### WORK INSTRUCTION
Reproduce the data below exactly as written. Pictures do not belong in the copy.
Top of INPUT FOR THIS TASK
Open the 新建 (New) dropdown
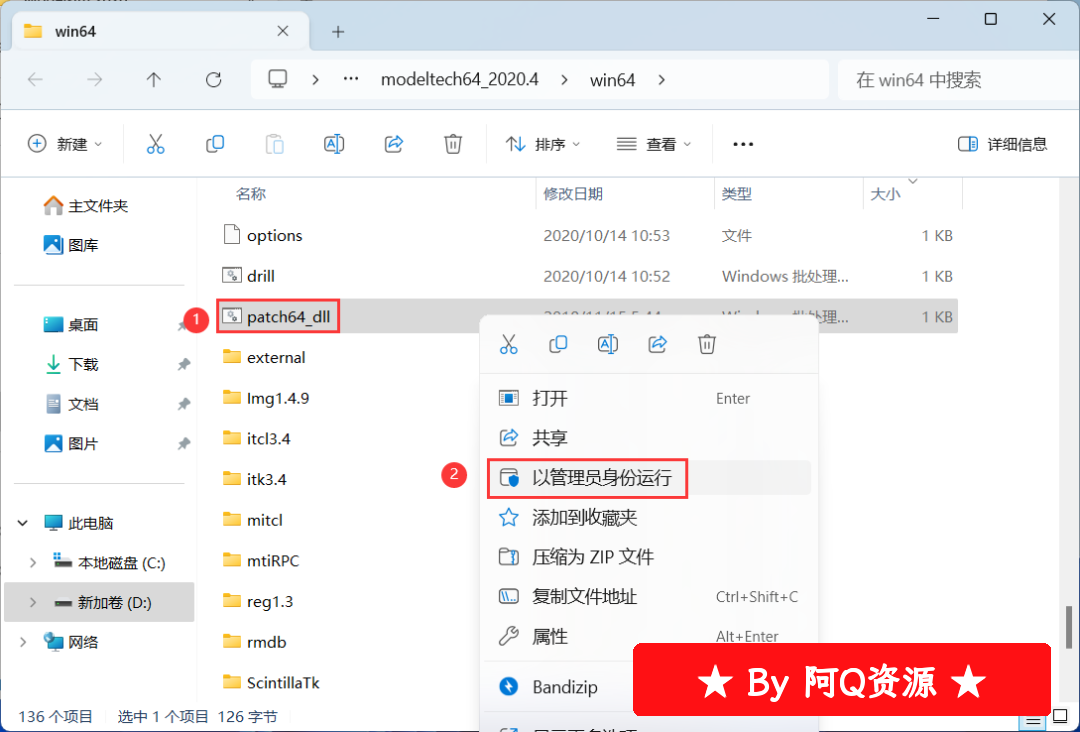The height and width of the screenshot is (732, 1080). pos(65,144)
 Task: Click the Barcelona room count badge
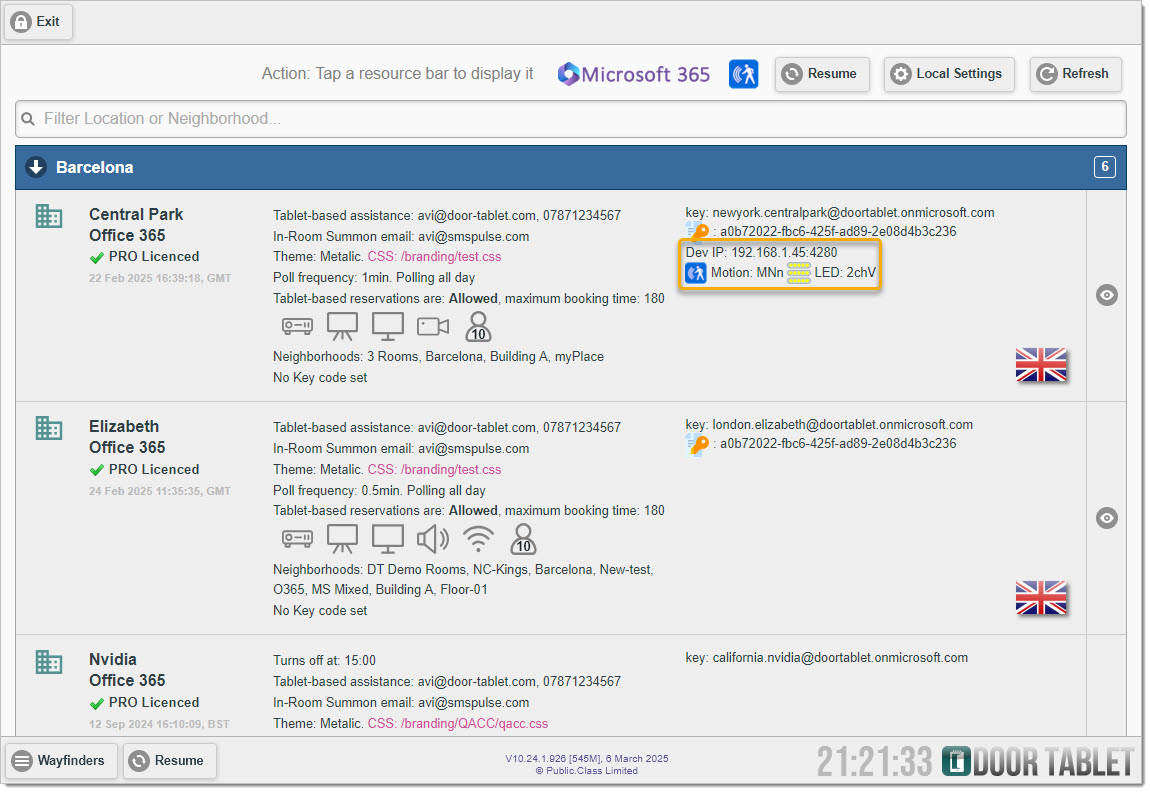point(1104,167)
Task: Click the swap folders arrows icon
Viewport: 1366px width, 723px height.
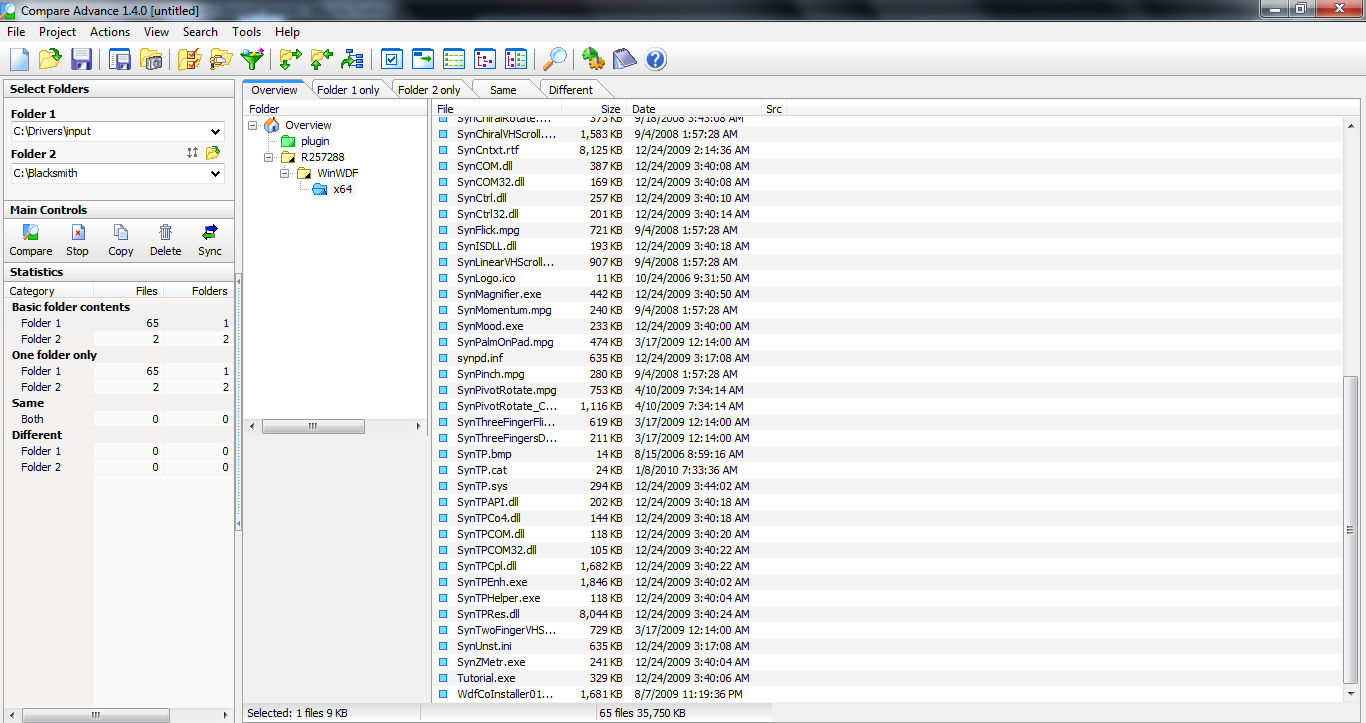Action: tap(193, 153)
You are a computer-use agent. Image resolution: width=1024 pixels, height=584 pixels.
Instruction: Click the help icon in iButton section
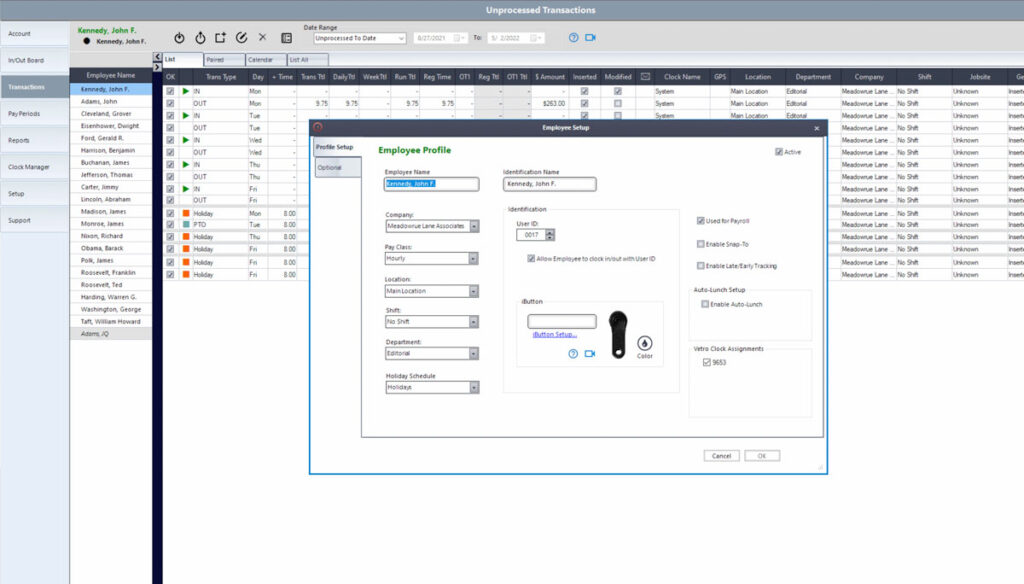point(573,353)
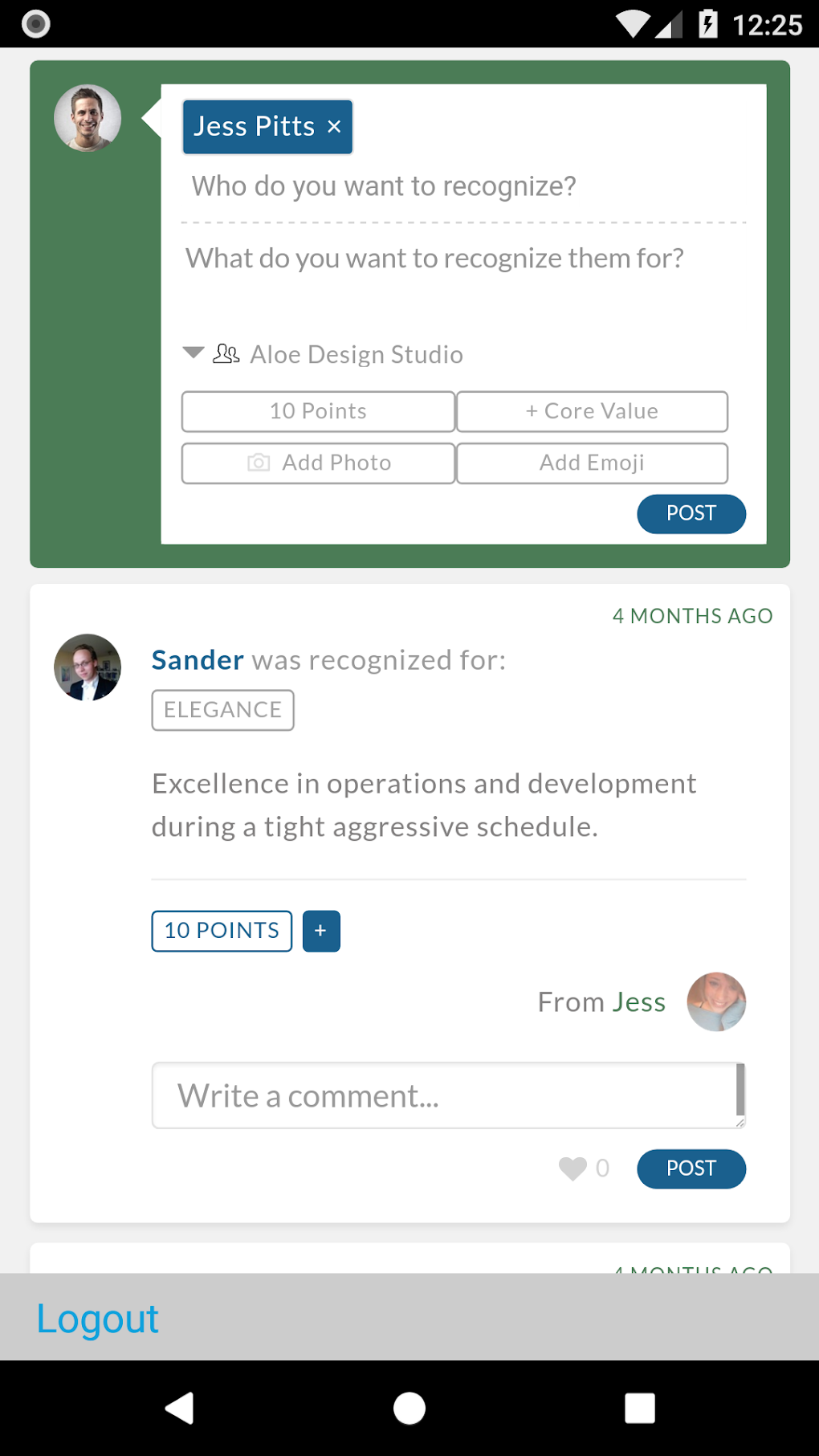Open Sander's name link
819x1456 pixels.
[x=198, y=660]
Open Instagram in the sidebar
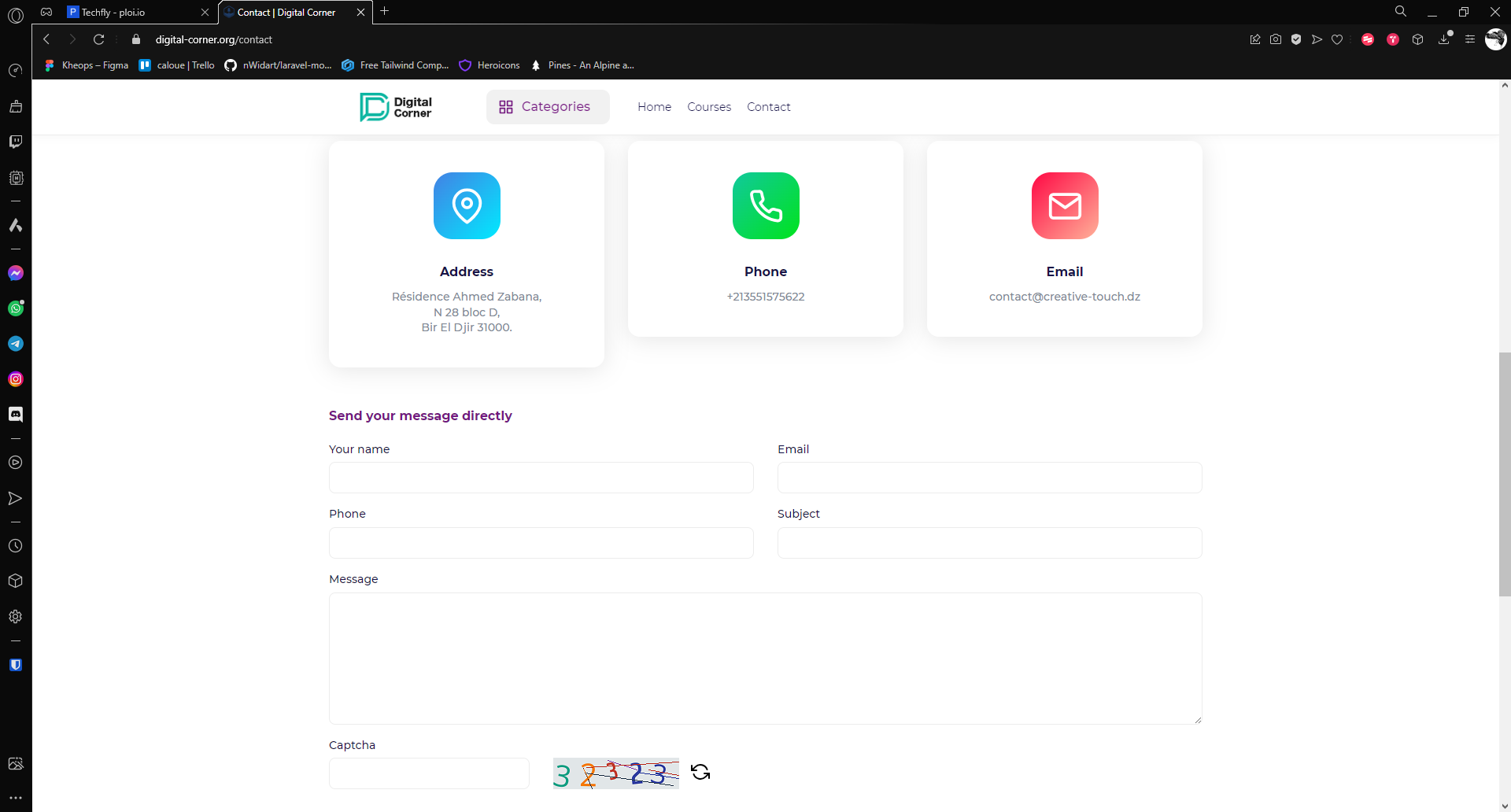Viewport: 1511px width, 812px height. [x=16, y=379]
Bottom of INPUT FOR THIS TASK
### THE COMPLETED TASK
Open the 新建 (New) dropdown
The height and width of the screenshot is (732, 1080). pos(65,144)
 Task: Click the Barcelona room count badge
point(1104,167)
Task: Click the swap folders arrows icon
Viewport: 1366px width, 723px height.
Action: tap(193, 153)
You are a computer-use agent. Image resolution: width=1024 pixels, height=584 pixels.
Instruction: Click the help icon in iButton section
point(573,353)
Open Sander's name link
819x1456 pixels.
[x=198, y=660]
Open Instagram in the sidebar
Viewport: 1511px width, 812px height. [x=16, y=379]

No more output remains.